**What to do**
Would you return, word for word, the lines of the data below from the line with "This screenshot has width=729, height=334." through the line with "Open the hamburger application menu", and no others?

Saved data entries
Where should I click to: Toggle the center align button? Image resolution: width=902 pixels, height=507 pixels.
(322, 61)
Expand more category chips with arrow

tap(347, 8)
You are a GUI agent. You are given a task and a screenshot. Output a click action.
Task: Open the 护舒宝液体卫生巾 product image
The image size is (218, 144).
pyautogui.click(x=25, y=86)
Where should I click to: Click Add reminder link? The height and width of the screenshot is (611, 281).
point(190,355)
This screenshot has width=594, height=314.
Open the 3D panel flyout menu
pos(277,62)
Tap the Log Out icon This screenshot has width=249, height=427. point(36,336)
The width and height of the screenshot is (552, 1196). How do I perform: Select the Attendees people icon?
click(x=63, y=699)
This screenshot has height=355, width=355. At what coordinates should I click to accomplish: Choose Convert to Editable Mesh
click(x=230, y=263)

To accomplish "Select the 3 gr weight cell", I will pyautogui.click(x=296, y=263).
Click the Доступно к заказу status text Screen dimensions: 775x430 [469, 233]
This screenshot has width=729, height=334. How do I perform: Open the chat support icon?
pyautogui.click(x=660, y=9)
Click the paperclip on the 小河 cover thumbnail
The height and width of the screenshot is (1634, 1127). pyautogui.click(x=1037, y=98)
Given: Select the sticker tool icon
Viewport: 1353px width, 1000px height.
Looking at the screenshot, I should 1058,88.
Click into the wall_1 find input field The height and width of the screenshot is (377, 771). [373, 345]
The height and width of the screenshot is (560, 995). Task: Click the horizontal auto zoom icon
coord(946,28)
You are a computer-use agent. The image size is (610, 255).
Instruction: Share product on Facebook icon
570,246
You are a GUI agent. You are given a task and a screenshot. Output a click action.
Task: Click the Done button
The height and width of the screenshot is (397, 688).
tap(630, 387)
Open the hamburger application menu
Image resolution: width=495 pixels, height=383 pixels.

**Output of the exercise**
This screenshot has width=729, height=334. How do I perform: Open the chat support icon?
pyautogui.click(x=660, y=9)
Click the paperclip on the 小河 cover thumbnail
The height and width of the screenshot is (1634, 1127). pyautogui.click(x=1037, y=98)
Given: Select the sticker tool icon
Viewport: 1353px width, 1000px height.
Looking at the screenshot, I should 1058,88.
Click into the wall_1 find input field The height and width of the screenshot is (377, 771). [373, 345]
The height and width of the screenshot is (560, 995). Task: Click the horizontal auto zoom icon
coord(946,28)
You are a computer-use agent. The image size is (610, 255).
Instruction: Share product on Facebook icon
570,246
You are a GUI agent. You are given a task and a screenshot. Output a click action.
Task: Click the Done button
The height and width of the screenshot is (397, 688).
tap(630, 387)
Open the hamburger application menu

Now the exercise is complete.